Zwei Tische werden hereingetragen, vier Stühle, es folgen – in feierlichem Theaterschwarz gekleidet – Mathias Pantel (Wladimir), Katrin Rehberg (Estragon), Stefan Ostertag (Pozzo) und Sibylle Henning (Lucky). Sich penibel an die Auflagen einer Lesung haltend sitzen die Schauspieler in starrer Haltung, jeglichen Blickkontakt vermeidend, vor ihrem Skript, auf das hin und wieder obligatorisch gelinst wird.

Was wohl richtig anstrengend ist, denn schließlich haben die Akteure nach sechs Wochen Probenarbeit ihren Text intus – und nicht nur den, sondern natürlich auch alle ehemaligen Bühnenaktionen.

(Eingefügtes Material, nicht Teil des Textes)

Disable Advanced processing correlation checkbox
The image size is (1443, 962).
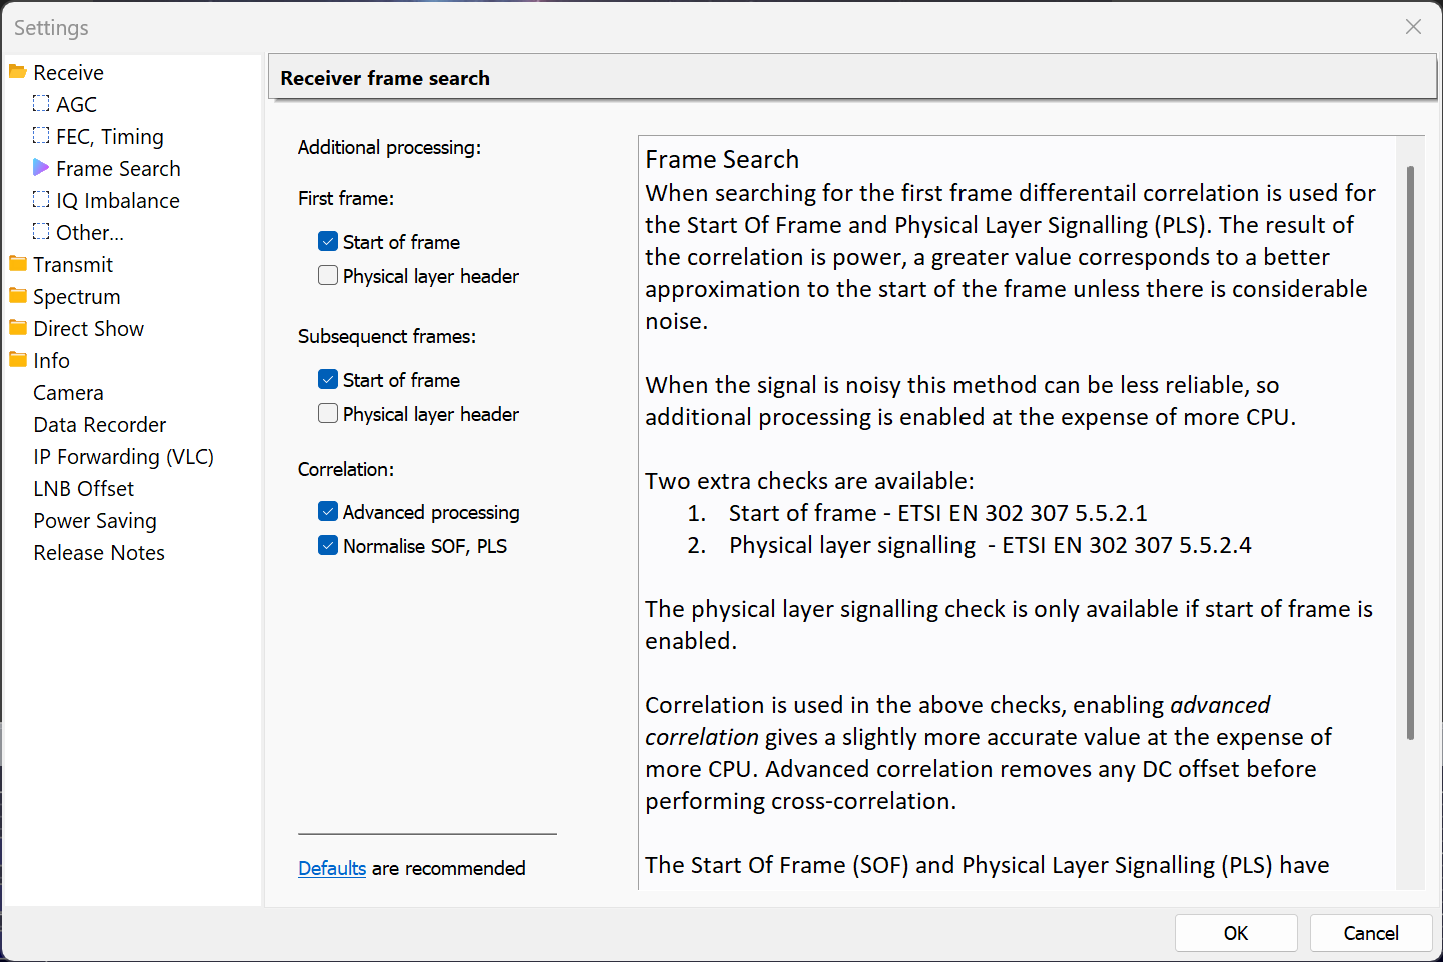328,512
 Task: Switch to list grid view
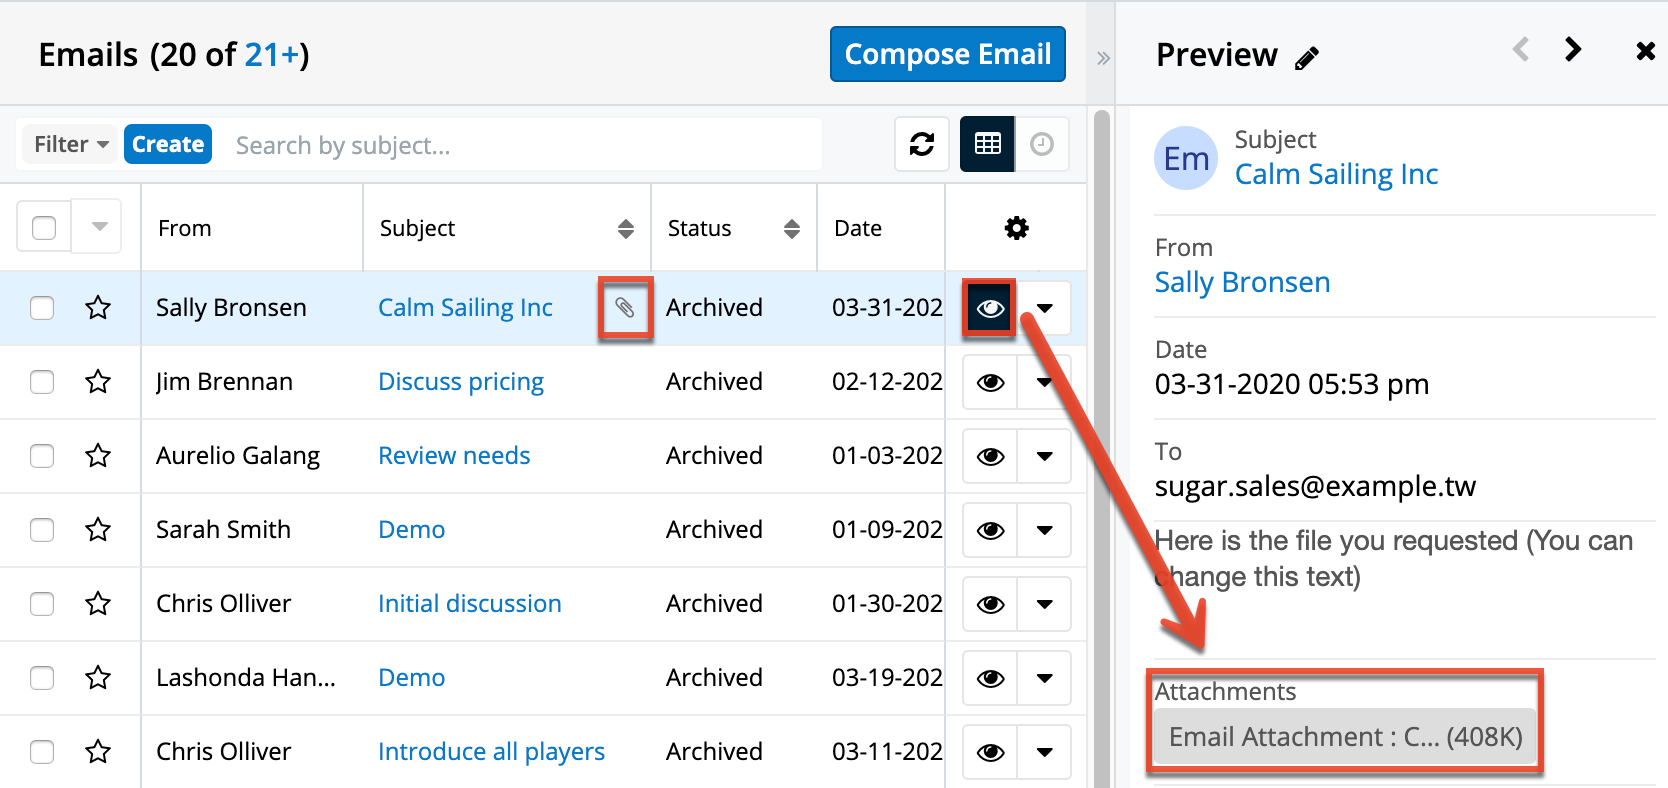point(987,144)
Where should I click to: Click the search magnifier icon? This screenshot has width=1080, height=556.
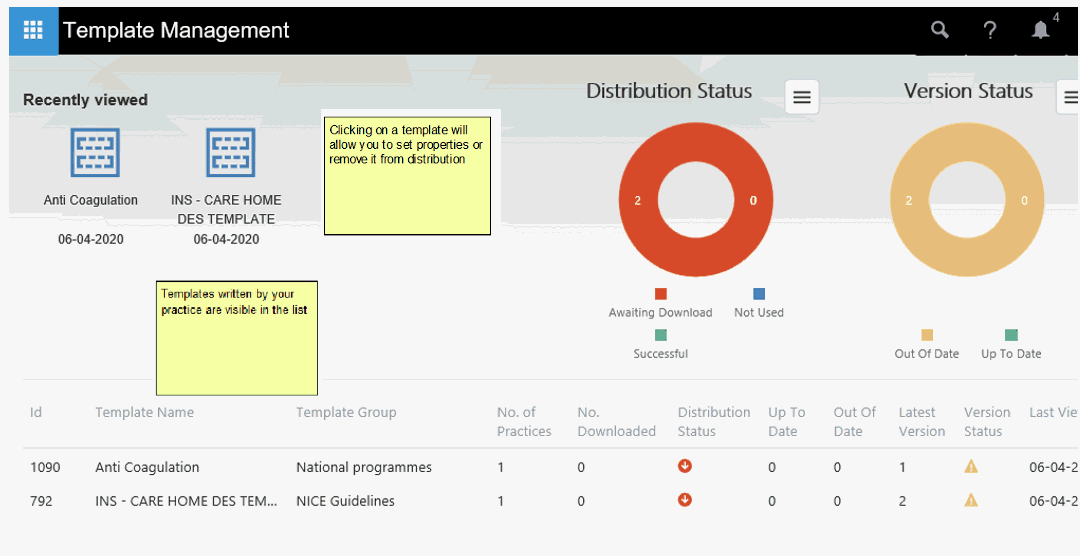pyautogui.click(x=939, y=30)
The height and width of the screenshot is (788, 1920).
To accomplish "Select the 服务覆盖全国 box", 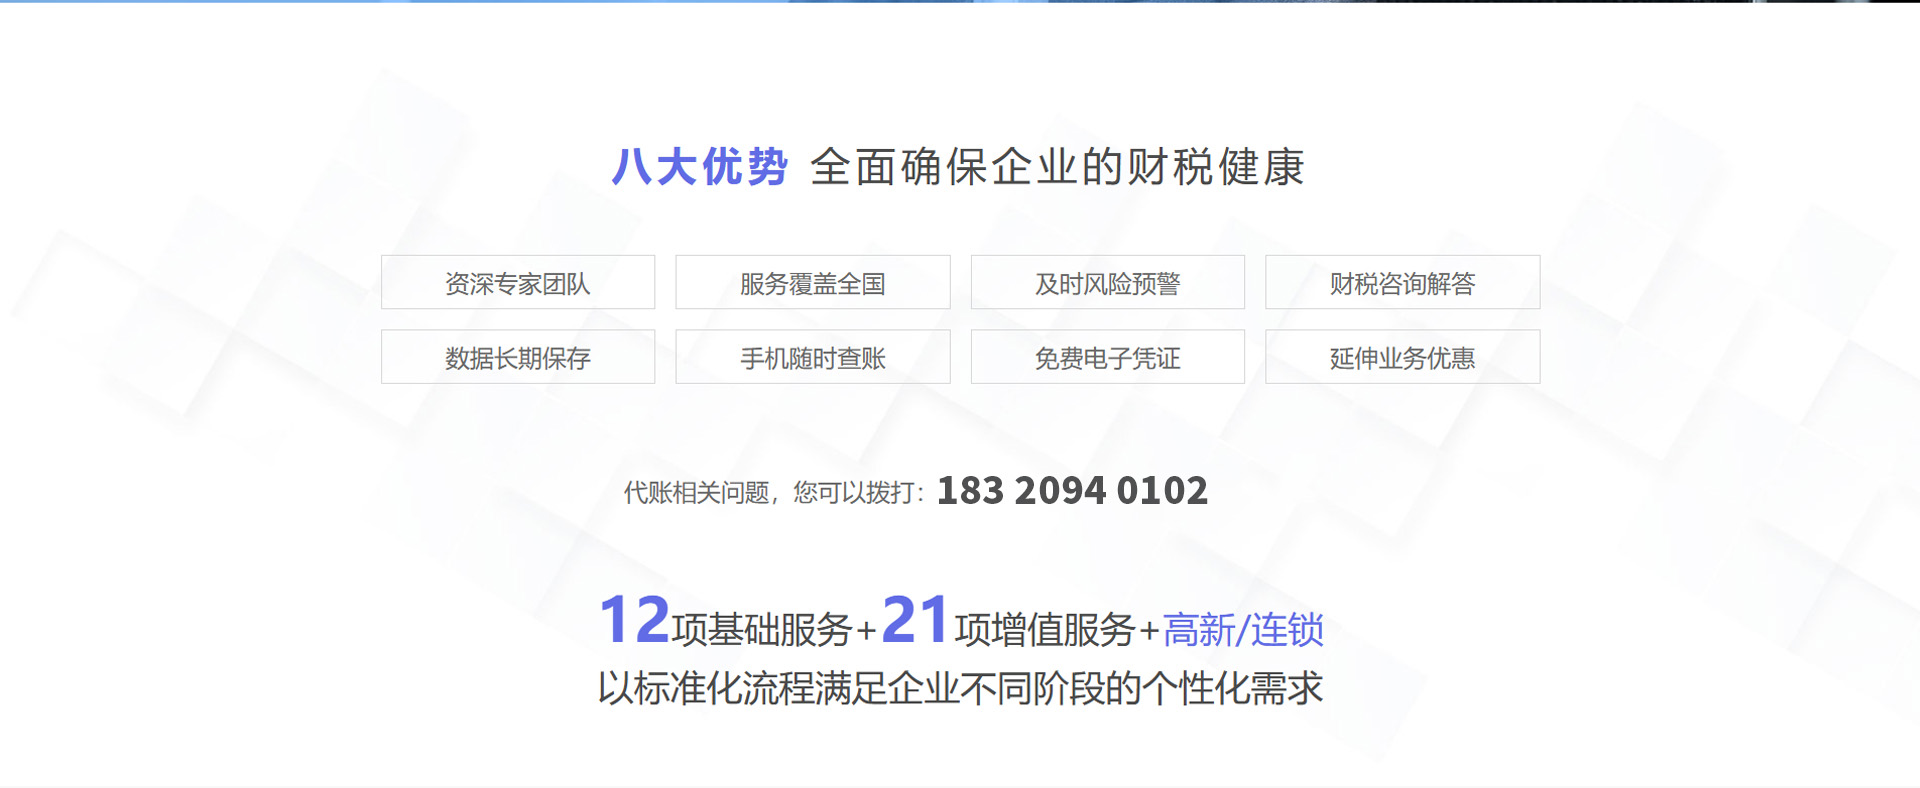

Die Mienen indes sind nicht recht zu zügeln, sie sind sehr beredt und verleihen dem suggestiven Text einen eindrucksvollen Schliff.

Eine kurzweilige Lesung. Dazu trägt auch die Textfassung von Regisseur Philipp Kochheim bei, der im anschließenden Publikumsgespräch erzählt, viele der Beckett-Dialoge hätten ihn an die sinnlosen Zwiegespräche seiner Eltern erinnert. So sei er darauf gekommen, aus den clownesken Beckett’schen Männer-Paaren simple Ehepaare zu machen.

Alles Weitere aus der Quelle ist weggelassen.